*Goal*. Can you repeat, word for word, the part of the article on the South Philly rowhouse magazine starting at "The veteran Realtor" and ending at "rowhouse-born and -bred."?

*Text shown*.
A Rowhouse Magazine Thrives in South Philly
By Earni Young
Daily News Magazine publishers Dorette Jackson and Dawn Rhoades sit outside the rowhouse where they grew up, on S. 12th Street. IT'S BEEN TWO years since two young women visited South Philly real estate broker Barbara Capozzi to persuade her to advertise in their new quarterly magazine. They were calling it Philadelphia RowHome.
The veteran Realtor was openly leery of the advisability of an ad in a publication with "row home" in the title.
"I just thought it was a stigma," Capozzi admits. But the fledgling publishers convinced her otherwise.
"I was absolutely wrong and they were absolutely right," Capozzi said as she prepared to anchor the back cover of April's RowHome issue.
Capozzi wasn't the first advertiser to look askance at the title of the magazine, say founders Dorette Rota Jackson and Dawn Rhoades, sisters who boast of being South Philly rowhouse-born and -bred.
"The reason we started this magazine was to draw attention to our little section of the city, which we felt was being overlooked and overshadowed by places like Center City, South Street and Manayunk," said Rhoades, RowHome's marketing and promotions director. "We'd been talking about this for a decade at least before doing anything. We know the streets. We grew up here. We are proud of the heritage and the diversity of the neighborhood."
And the sisters believe other residents should be, too.

*Dataset excerpt*.
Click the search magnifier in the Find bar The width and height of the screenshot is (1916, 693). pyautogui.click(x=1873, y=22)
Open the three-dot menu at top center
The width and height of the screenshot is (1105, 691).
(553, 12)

*The answer*.
The veteran Realtor was openly leery of the advisability of an ad in a publication with "row home" in the title.
"I just thought it was a stigma," Capozzi admits. But the fledgling publishers convinced her otherwise.
"I was absolutely wrong and they were absolutely right," Capozzi said as she prepared to anchor the back cover of April's RowHome issue.
Capozzi wasn't the first advertiser to look askance at the title of the magazine, say founders Dorette Rota Jackson and Dawn Rhoades, sisters who boast of being South Philly rowhouse-born and -bred.